Of course, Trigonometry is a branch of mathematics that all of us dread. However, if we learn the basics well, it will not be a source of much concern.

In trigonometry, there are six functions of an angle that we use very often. Sine (sin), cosine (cos), tangent (tan), cotangent (cot), secant (sec), and cosecant (cosec) are their names and acronyms. The image depicts these six trigonometric functions in respect to a right triangle.

**SOHCAHTOA meaning**

The word ‘SOHCAHTOA’ might sound meaningless at first. But, when you learn its use, you will use it very often. In fact, SOHCAHTOA is a mnemonic used to keep in mind the three basic trigonometric functions sine, cosine and tangent.

We use the concepts of the 3 main trig functions sine, cosine, and tangent as a learning aid. People commonly pronounce it like “soaka towa” when they speak about it.

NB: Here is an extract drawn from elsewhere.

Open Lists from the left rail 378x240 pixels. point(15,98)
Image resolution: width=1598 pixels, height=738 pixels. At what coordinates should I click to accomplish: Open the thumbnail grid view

So, here we shall explain what Socahtoa really stands for:

** S**ine =

**pposite over**

__O__**ypotenuse.**

__H__** C**osine =

**djacent over**

__A__**ypotenuse.**

__H__** T**angent =

**pposite over**

__O__**djacent.**

__A__Initially, when we begin with trigonometry, getting used to what each function stands for, takes some time.

So, in a way, Sohcahtoa is a very useful device. Thus, anyone who wants to learn proper trigonometry must give this a try.

However, it is based on the AA Similarity Postulate. It said that the lengths of two sides of comparable right triangles have the same ratio. As a result, the sets of ratios are defined solely by the acute angle’s value instead of the triangle’s size.

**SOHCAHTOA full form**

SOHCAHTOA is a mnemonic device used in mathematics to assist students remember the three main functions of trigonometry: cosine, sine and tangent.

In trigonometry, the three major functions are sine, cosine, and tangent. Of course, all of these are built on ratios seen in a right triangle. However, w e need to define a right triangle before we can analyze which ratios fit for a particular function.

The side opposite to the angle in issue is called opposite. And, the side next to the angle is called adjacent. Finally, the hypotenuse is the biggest side of a right triangle. The hypotenuse always runs reverse to the right angle.

You can get the sin, cos, and tan values of a right triangle by using the following ratios:

The side opposing the angle divided by the hypotenuse equals the sine of an angle.

The side next to the angle divided by the hypotenuse is equal to the cosine of the angle.

An angle’s tangent equals the angle’s opposite side divided by the angle’s adjacent side.

So, as we can judge, the full form of SOHCAHTOA is:

** S**ine =

**pposite over**

__O__**ypotenuse.**

__H__** C**osine =

**djacent over**

__A__**ypotenuse.**

__H__** T**angent =

**pposite over**

__O__**djacent.**

__A__You can solve almost any problem that involves finding the side length or angle value of a right triangle using these facts. SohCahToa can assure that you will not make an error.

**SOHCAHTOA calculator**

You can find a trigonometry calculator online very easily. And, you can use them because they will surely give you accurate results. Further, the calculator shall save a lot of your time. Of course, using your mind to calculate the trig values can be quite tiring and lengthy. So, use this instead to get the sum going. Further, it gives the result in just a few seconds. So, it would be wise to use the online calculator for this purpose.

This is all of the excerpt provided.